The sense I have in reading Father's Eyes is that I am peering into Burbach's journal. When I read "I am the guilt of my father's illness/ I am the burden of his death/ I am evidence of his addiction," I am sympathetic. But because I do not share her experience, I must decide whether to read the poems because I love the writing, and I can't say that I do. I encourage her to use more concrete, particular images, to write about a wider array of topics, and to drop the personal pronoun. For someone who loves writing, I suspect there are good poems to be written and, ultimately, she will write them.

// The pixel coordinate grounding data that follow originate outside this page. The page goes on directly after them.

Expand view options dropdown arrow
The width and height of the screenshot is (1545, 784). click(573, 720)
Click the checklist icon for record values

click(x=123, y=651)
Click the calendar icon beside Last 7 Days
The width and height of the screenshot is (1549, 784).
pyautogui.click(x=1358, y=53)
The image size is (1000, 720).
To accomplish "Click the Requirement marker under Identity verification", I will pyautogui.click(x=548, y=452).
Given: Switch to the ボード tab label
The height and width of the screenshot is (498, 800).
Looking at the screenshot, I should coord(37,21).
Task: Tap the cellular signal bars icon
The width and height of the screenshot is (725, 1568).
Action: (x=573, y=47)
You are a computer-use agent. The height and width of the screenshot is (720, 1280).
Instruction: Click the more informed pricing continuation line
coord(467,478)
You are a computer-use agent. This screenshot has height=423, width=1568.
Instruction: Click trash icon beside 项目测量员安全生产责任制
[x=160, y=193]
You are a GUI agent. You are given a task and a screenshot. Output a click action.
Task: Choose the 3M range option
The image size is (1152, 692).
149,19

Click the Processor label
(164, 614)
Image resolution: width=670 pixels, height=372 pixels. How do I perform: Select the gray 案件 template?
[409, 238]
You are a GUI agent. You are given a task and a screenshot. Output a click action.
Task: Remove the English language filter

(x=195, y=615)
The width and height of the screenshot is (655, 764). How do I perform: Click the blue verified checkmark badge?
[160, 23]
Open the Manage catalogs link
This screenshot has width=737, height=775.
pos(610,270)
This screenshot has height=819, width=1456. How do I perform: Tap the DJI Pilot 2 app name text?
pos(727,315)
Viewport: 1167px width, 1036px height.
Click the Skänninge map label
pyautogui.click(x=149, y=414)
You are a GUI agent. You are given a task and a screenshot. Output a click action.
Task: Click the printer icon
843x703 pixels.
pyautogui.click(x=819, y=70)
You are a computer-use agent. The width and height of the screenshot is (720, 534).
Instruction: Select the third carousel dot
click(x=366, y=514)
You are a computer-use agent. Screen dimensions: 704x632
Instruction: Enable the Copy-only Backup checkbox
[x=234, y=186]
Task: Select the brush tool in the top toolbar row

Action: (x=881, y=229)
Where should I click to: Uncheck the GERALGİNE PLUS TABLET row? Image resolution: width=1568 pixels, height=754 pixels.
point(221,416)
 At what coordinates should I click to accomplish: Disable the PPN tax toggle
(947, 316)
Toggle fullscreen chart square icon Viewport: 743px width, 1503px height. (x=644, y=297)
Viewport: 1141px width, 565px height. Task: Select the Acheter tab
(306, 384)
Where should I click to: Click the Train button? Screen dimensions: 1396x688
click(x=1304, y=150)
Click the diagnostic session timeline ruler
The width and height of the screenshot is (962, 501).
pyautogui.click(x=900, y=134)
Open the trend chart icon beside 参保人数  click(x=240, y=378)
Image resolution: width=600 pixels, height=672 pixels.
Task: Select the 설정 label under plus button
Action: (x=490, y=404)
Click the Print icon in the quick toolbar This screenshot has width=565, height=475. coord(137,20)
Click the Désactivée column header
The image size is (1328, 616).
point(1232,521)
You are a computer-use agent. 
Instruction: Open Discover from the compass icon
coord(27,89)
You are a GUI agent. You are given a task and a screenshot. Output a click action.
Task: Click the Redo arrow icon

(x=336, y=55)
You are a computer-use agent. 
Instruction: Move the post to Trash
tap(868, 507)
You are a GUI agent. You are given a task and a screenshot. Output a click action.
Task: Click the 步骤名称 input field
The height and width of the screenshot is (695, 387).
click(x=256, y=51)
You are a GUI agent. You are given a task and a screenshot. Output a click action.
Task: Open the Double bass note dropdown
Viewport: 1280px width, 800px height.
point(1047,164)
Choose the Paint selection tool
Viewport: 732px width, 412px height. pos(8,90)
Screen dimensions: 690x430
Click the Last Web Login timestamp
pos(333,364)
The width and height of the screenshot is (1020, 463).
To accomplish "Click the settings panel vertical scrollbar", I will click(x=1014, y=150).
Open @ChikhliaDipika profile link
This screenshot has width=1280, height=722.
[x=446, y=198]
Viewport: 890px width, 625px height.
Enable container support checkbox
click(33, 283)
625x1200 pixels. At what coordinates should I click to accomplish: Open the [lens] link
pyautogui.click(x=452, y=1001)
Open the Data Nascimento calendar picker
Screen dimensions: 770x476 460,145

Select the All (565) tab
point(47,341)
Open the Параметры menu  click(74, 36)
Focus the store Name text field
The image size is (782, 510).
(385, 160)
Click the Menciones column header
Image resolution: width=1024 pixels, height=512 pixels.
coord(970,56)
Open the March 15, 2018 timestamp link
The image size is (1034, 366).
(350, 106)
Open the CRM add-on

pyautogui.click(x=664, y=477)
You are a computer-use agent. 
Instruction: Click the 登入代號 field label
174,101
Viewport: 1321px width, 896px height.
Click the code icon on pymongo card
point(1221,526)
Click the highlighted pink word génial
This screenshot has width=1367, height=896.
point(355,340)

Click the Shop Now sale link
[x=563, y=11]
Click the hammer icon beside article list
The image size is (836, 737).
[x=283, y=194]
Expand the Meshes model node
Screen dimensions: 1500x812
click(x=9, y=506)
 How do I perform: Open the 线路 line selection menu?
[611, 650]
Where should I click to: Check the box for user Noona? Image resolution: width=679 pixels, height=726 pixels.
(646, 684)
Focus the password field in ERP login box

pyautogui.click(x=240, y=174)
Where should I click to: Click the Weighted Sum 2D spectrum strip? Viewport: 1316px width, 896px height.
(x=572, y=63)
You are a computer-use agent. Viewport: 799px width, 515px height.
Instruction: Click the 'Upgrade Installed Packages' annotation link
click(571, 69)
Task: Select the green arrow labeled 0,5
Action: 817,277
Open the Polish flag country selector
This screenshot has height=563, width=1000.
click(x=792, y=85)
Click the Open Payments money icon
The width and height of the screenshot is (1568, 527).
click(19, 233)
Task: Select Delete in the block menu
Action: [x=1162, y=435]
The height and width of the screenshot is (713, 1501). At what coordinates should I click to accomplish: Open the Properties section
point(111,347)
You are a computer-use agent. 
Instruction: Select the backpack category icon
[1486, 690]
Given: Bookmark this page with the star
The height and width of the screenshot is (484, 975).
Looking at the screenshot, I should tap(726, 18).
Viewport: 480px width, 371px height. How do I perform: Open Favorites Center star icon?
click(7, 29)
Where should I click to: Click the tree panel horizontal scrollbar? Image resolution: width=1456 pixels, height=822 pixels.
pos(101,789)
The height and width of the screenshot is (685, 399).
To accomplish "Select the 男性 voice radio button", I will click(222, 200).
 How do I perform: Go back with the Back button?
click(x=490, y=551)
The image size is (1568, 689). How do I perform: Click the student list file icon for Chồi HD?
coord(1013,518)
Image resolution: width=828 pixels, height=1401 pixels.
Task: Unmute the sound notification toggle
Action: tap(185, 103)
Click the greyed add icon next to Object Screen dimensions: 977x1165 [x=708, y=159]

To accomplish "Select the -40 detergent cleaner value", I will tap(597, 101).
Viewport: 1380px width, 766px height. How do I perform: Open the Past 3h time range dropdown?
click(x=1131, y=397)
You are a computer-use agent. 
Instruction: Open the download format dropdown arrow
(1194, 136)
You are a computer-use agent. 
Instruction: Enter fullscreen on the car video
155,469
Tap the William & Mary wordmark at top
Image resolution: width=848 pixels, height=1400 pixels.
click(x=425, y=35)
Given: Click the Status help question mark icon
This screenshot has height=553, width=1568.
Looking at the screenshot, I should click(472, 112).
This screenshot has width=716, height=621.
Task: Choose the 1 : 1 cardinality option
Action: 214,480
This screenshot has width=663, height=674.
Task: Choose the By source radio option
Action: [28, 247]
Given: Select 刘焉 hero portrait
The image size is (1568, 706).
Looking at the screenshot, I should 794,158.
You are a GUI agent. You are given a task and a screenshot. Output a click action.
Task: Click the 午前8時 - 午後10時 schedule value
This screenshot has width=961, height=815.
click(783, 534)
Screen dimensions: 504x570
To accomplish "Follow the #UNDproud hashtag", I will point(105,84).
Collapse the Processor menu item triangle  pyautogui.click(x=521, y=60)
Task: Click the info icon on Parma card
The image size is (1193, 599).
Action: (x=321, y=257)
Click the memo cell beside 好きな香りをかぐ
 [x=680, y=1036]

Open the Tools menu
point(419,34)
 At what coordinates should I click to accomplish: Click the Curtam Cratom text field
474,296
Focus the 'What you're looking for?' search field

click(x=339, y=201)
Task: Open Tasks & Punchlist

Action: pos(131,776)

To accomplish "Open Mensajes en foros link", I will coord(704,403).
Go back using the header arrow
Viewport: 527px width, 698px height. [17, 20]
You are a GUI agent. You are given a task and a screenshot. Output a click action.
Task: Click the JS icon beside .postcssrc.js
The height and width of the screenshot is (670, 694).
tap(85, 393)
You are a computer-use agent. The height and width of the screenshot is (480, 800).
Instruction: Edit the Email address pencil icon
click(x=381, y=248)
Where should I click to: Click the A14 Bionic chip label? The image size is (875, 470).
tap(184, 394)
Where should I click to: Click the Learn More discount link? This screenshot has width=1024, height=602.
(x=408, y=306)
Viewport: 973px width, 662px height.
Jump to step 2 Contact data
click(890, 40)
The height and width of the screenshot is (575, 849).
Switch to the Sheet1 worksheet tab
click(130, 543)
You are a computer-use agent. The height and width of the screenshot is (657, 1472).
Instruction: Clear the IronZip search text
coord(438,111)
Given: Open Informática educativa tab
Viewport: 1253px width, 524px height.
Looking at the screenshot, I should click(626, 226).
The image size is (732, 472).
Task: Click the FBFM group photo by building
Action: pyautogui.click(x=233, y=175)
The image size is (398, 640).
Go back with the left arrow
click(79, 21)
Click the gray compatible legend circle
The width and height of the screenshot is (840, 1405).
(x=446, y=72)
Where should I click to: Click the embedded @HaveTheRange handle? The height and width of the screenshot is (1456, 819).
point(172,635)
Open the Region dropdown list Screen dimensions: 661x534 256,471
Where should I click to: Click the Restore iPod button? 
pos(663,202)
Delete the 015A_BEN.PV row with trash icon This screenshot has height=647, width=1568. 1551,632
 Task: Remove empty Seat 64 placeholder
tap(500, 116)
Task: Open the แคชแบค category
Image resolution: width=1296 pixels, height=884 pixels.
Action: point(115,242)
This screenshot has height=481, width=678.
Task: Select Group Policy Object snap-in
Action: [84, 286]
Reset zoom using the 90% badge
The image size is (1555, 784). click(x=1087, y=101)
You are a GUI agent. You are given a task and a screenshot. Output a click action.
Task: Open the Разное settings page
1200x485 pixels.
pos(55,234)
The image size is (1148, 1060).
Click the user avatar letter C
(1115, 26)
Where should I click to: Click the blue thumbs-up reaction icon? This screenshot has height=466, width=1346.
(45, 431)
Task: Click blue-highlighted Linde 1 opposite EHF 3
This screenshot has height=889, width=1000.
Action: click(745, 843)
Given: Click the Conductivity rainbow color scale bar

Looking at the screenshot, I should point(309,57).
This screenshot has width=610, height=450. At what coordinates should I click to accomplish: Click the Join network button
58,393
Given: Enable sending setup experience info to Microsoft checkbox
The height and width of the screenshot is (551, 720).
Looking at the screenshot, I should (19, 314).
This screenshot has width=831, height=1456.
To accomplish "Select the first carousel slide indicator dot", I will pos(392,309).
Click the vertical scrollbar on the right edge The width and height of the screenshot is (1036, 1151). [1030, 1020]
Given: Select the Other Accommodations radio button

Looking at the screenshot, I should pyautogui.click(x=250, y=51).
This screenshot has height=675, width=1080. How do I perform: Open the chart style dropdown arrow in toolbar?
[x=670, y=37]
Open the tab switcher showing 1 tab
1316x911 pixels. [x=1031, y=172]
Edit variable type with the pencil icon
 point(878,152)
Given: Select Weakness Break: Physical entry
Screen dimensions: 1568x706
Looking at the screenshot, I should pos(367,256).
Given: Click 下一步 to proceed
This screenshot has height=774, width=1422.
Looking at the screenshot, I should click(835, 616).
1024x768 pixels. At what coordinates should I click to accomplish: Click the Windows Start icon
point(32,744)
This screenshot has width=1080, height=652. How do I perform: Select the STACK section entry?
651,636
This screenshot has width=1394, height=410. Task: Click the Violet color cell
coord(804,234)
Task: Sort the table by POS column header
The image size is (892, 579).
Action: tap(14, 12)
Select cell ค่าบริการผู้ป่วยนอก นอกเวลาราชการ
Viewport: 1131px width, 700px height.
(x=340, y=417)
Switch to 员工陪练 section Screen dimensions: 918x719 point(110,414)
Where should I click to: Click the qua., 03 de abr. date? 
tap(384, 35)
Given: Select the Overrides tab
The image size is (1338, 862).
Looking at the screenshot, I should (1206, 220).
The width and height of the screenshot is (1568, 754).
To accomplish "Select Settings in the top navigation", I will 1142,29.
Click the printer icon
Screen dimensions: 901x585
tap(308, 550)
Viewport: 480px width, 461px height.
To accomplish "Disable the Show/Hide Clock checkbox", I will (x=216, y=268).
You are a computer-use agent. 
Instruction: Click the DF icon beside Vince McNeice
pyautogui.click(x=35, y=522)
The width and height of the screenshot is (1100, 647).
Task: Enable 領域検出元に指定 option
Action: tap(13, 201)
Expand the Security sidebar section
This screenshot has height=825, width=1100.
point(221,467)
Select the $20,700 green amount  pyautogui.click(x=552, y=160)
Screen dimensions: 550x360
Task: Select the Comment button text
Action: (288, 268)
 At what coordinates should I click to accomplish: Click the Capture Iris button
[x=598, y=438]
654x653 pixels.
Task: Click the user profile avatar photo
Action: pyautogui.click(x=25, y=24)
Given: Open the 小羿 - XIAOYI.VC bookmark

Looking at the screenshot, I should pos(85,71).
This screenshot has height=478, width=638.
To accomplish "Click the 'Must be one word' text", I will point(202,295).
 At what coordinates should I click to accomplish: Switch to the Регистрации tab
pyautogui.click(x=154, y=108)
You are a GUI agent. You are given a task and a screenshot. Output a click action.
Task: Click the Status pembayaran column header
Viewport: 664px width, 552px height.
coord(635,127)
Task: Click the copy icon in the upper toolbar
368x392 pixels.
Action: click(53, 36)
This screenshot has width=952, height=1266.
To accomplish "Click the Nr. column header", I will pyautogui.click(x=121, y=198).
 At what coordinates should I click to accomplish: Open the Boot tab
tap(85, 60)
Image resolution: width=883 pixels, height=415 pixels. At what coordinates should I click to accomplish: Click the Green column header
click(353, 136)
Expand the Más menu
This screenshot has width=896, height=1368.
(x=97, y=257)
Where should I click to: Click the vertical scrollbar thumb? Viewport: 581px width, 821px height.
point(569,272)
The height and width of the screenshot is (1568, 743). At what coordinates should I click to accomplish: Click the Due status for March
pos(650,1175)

"In The Father's eyes/ I'm His child./ His delight./ He wants me here,/ and I belong." We can celebrate God's embrace of Cherie Burbach and hope her book will help other strugglers. with abusive home situations. We can also watch for more developed and mature writing in future books. And we can celebrate the Father who rescues us and gifts us with the ability to glorify him in our writing and other vocations.